Back

Hosting ParadiseSS13

With the old host stepping down around April 2021, I offered to take up the mantle. Hosting a game server system for thousands of players around the world is not easy, but I took it anyway, because no one else was able to.

To summarise the infrastructure, we have:

  • 18 servers combining physical and virtual machines, spanning 10 datacentres over 3 continents (North America, Europe and Australia), and 4 providers (ReliableSite, Oracle Cloud, Hetzner, OVH)
  • A mix of custom written and industry standard software, including but not limited to
    • Proxmox VE Hypervisor
    • pfSense Router
    • MariaDB
    • Redis
    • Apache Webserve
      • MediaWiki
      • Invision Community
    • tgstation-server
    • The full Elasticsearch/Logstash/Kibana stack
    • GitLab
    • PRTG Network Monitor (network map)
    • HAproxy

The main hypervisor is located in New York, to aid connectivity of North America, and runs most of the core systems over several VMs. These are:

  • The router VM (pfSense)
    • Provides a firewall, NAT for the rest of the VMs, and an OpenVPN server for management tasks to remove the need to have management ports exposed.
  • The core VM (Ubuntu Server)
    • Runs the database, redis server, several pieces of custom written internal tooling, and is the centralised data hub for the rest of the infrastructure.
  • The webserver VM (Ubuntu Server)
    • Runs the webserver, and thats it.
    • This is its own VM for security reasons as webapps are a large attack vector.
  • The game VM (Windows Server Core)
    • Runs the gameserver, and thats it.
    • his is in its own VM due to a windows requirement and separation for maximum performance.
  • The analytics VM (Ubuntu Server)
    • Runs the Elastic stack for analysis of logs and metrics.
    • This is in its own VM so I can delegate control to someone with Elastic certifications, and put a hard limit on Elasticsearch storage.
  • The GitLab VM (Ubuntu Server)
    • Runs GitLab, and thats it.
    • This is its own VM for security reasons with the GitLab runner, and for resource confinement as GitLab likes to consume lots of resources
  • The monitoring VM (Windows Server Core)
    • Runs the PRTG web service and PRTG probe.
    • This is in its own VM due to a windows requirement and not wanting to bog down the game VM.
  • The stats frontend VM (Ubuntu Server)
    • Runs a custom stats page for game stats.
    • This is in its own VM so I can delegate it to the stats page developer to make managing python modules and CD easier.
All VMs are accessible only via the management VPN to aid in security. No management ports are exposed to the internet. Each VM is assigned to specific cores (IE - forcefully mapped to physical cores instead of just allocated X cores) on the hypervisor to avoid any resource conflicts due to usage overlap. This aids in performance incredibly.
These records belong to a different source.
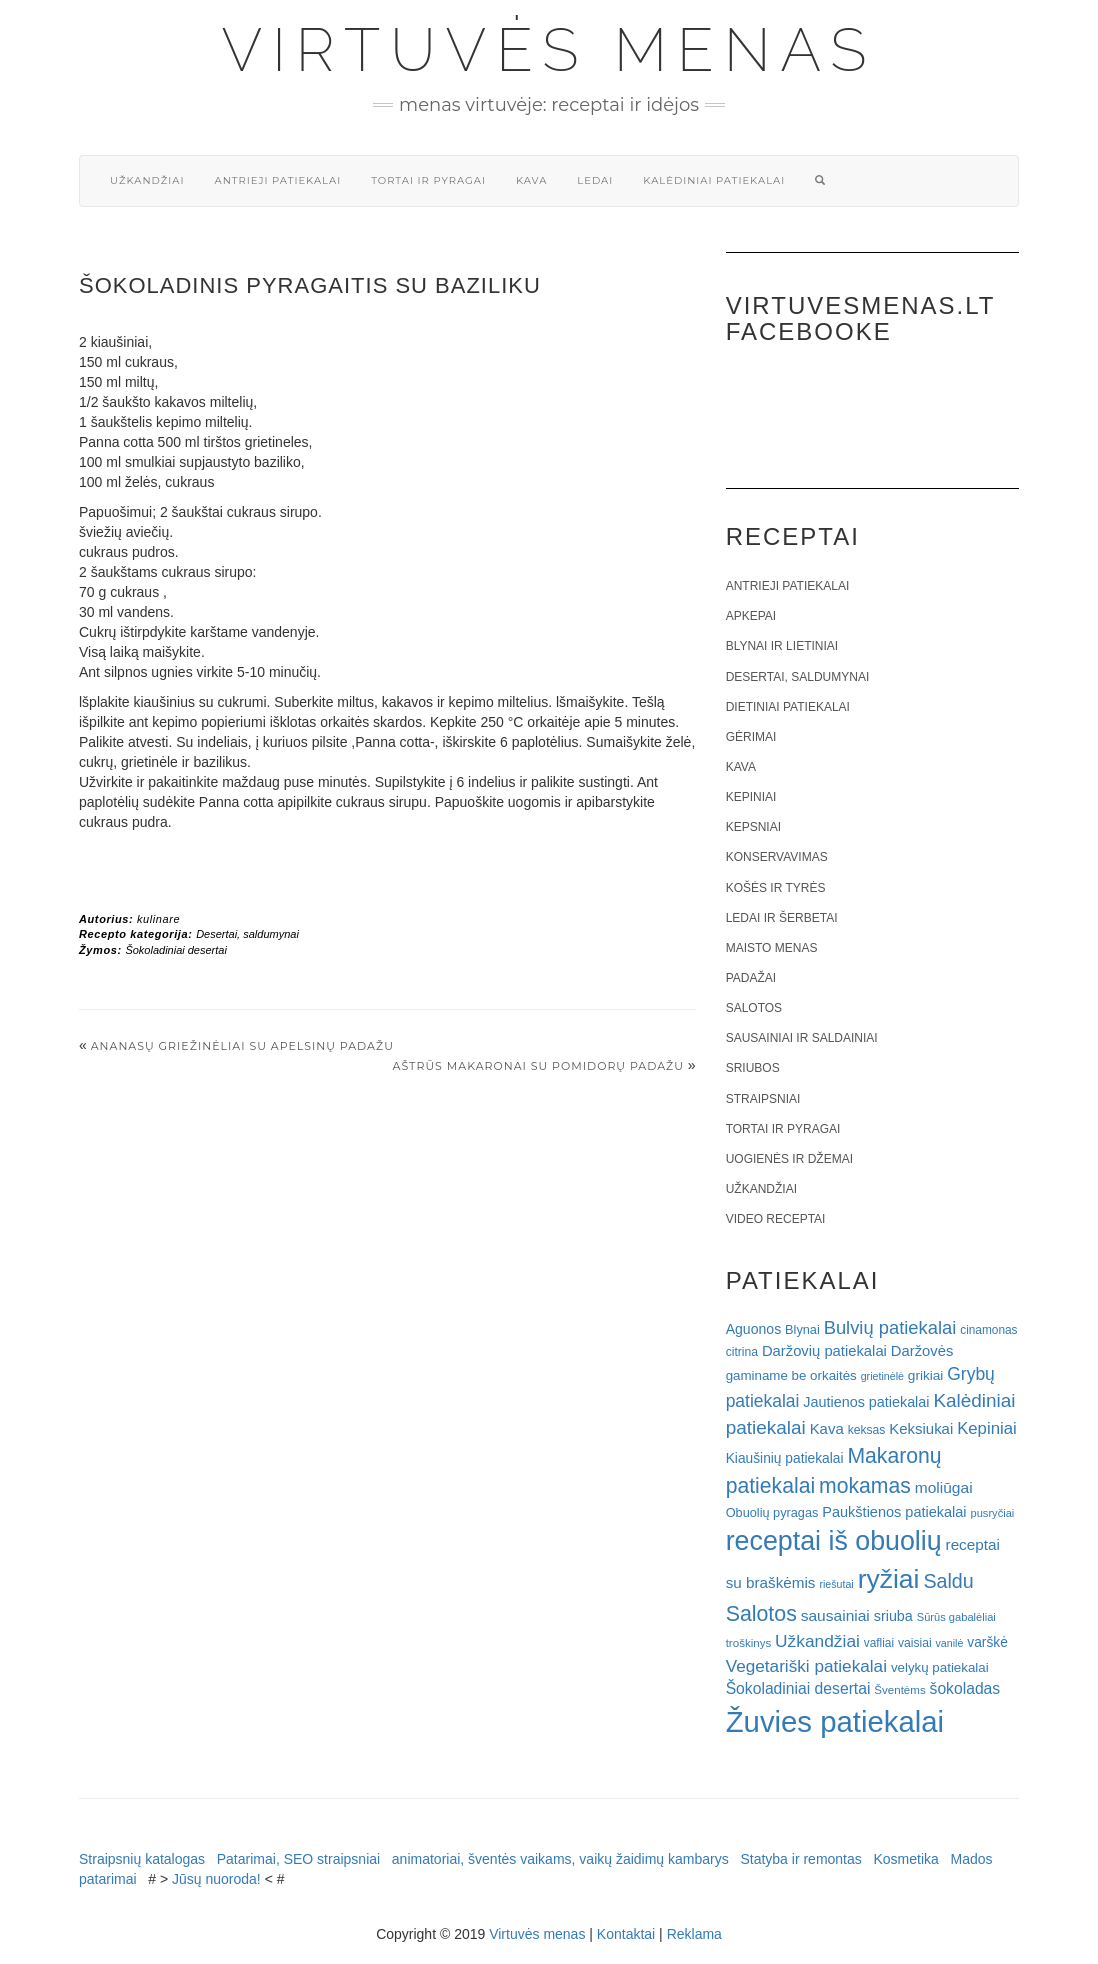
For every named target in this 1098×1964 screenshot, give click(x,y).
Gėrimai (751, 737)
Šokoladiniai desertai (176, 950)
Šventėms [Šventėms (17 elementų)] (899, 1690)
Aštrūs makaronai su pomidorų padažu (538, 1066)
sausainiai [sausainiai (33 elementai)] (835, 1615)
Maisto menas (772, 948)
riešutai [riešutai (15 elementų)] (836, 1584)
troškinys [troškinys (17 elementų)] (749, 1643)
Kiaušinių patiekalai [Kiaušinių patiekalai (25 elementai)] (785, 1458)
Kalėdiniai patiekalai (714, 180)
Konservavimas (777, 857)
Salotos (754, 1008)
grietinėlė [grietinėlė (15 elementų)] (882, 1376)
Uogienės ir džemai (789, 1159)
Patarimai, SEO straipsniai (298, 1859)
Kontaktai (626, 1934)
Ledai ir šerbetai (782, 918)
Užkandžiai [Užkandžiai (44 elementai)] (817, 1641)
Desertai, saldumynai (247, 934)
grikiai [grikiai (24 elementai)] (926, 1375)
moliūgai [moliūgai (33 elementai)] (944, 1487)
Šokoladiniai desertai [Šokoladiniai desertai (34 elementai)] (798, 1688)
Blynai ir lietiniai (782, 646)
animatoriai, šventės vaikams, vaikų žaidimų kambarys (560, 1859)
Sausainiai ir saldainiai (802, 1038)
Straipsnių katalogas (142, 1859)
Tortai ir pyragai (428, 180)
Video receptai (776, 1219)
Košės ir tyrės (776, 888)
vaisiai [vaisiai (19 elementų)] (915, 1643)
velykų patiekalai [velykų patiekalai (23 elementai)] (940, 1667)
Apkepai (751, 616)
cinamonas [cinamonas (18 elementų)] (988, 1330)
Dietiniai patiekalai (788, 707)
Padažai (751, 978)
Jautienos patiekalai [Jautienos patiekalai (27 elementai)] (866, 1402)
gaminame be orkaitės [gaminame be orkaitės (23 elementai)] (791, 1375)
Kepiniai (751, 797)
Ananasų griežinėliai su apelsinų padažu (242, 1046)
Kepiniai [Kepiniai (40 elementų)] (987, 1428)
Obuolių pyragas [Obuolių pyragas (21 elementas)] (772, 1512)
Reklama (694, 1934)
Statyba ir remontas (800, 1859)
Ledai (595, 180)
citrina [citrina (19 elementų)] (742, 1352)
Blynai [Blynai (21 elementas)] (802, 1329)
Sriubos (753, 1068)
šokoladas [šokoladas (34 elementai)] (965, 1688)
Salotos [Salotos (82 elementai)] (761, 1614)
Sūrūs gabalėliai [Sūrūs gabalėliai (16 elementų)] (956, 1617)
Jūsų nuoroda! (216, 1879)
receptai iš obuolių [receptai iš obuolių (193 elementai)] (834, 1541)
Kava (531, 180)
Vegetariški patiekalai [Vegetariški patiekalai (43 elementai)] (806, 1666)
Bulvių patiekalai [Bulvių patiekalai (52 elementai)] (890, 1327)
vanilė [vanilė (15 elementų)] (950, 1643)
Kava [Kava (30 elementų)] (827, 1428)
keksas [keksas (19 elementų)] (867, 1430)
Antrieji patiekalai (277, 180)
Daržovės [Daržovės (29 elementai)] (922, 1351)
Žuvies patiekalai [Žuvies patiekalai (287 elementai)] (835, 1721)
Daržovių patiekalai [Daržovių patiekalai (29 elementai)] (824, 1351)
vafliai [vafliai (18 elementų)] (879, 1643)
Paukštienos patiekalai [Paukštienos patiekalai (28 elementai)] (894, 1512)
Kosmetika (905, 1859)
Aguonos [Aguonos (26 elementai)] (754, 1329)
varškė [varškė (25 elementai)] (987, 1642)
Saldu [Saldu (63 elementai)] (948, 1581)
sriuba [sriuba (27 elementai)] (893, 1616)
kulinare (158, 919)
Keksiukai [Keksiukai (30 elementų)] (921, 1428)
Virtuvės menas (549, 50)
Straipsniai (763, 1099)
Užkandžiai (147, 180)
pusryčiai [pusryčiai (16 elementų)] (992, 1513)
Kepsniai (753, 827)
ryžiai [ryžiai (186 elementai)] (889, 1579)
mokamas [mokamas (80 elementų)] (865, 1485)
The other main server here is the offsite backup, located in Germany for maximum geo-resilience. This takes snapshots of core directories (SQL backups, game logs, webserver files) daily, allowing for history. The backups are done on a pull-system as opposed to the system, with the backup server having read access to the servers it needs to backup from, rather than the systems needing to be backed up having write access to the backup server. This way, if the primary server gets compromised either by network or an attack on the provider itself (the backup server is with a separate provider), there is no way to wipe out the backup data as it cannot even see it, let alone perform write or delete operations on it.

The remaining servers in each regions are proxy nodes. As well as the main server in New York being able to take incoming connections, there are relays situated in the following regions:

  • US-West (California)
  • US-East (Virginia)
  • UK (London)
  • EU-West (France)
  • EU-Central (Poland)
  • Australia (Sydney)
Users have a choice to connect to these relays as opposed to the main server if they are geographically far away from New York, as it has a reduction in latency. The user's ISP only has to route to the nearest region as opposed to potentially over several oceans, allowing for a more optimised route. Furthermore, all traffic from the relays to the main aggregator is on the same network (OVH Private Backbone), allowing for a more optimised and less-congested route around the world, as routing between datacentres owned by the same company is drastically better than from a home ISP around the world. These servers run HAproxy to wrap the game traffic inside the proxy protocol, and then forward it to the gameserver while preserving the source IP. This is then decoded by the router VM and forwarded onto the gameserver VM.

This relay system could be accomplished with existing cloud PaaS systems such as AWS Global Accelerator, however that would cost ~$400 USD a month with the traffic we shift, and this VM solution costs <$30 USD a month.